**Problem to solve**
How many lines of the records below contain the string "each"? Case counts. Reply with the number alone.

**Data shown**

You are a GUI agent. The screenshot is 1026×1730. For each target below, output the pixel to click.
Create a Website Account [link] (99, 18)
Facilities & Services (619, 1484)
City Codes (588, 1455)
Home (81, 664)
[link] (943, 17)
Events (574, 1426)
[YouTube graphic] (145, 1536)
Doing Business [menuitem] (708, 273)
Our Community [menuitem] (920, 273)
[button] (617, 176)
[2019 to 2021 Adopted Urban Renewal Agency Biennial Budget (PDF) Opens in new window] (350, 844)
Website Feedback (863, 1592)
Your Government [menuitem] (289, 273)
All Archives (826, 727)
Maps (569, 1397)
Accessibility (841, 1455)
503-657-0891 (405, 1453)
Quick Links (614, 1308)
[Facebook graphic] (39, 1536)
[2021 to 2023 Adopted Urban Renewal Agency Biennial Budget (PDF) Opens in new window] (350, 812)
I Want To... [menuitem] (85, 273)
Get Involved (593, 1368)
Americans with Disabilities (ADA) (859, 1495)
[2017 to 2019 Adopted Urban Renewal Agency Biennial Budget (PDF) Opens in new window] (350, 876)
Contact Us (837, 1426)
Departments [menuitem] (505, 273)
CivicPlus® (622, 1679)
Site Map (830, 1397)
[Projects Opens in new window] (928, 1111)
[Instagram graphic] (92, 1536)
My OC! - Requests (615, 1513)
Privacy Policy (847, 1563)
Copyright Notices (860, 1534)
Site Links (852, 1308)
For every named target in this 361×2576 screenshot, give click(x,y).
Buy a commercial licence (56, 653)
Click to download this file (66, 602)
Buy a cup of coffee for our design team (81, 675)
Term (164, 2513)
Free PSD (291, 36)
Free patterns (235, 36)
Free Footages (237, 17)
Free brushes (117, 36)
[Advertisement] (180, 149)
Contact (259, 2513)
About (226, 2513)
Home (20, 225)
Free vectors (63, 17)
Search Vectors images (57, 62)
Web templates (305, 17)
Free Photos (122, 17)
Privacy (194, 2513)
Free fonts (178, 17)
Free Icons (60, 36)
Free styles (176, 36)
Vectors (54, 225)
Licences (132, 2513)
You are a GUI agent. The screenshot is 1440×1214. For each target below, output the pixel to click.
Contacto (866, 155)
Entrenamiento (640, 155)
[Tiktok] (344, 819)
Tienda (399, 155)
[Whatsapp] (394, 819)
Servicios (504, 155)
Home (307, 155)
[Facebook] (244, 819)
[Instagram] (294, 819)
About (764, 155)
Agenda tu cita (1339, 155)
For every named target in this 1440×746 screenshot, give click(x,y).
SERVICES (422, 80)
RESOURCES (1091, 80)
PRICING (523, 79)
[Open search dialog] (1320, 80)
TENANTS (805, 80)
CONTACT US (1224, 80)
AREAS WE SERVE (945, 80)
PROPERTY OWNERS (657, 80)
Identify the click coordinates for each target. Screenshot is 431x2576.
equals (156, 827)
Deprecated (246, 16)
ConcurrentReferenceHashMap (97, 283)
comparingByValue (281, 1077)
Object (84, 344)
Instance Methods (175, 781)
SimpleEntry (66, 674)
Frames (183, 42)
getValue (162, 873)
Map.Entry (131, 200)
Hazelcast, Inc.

**Expected answer**
3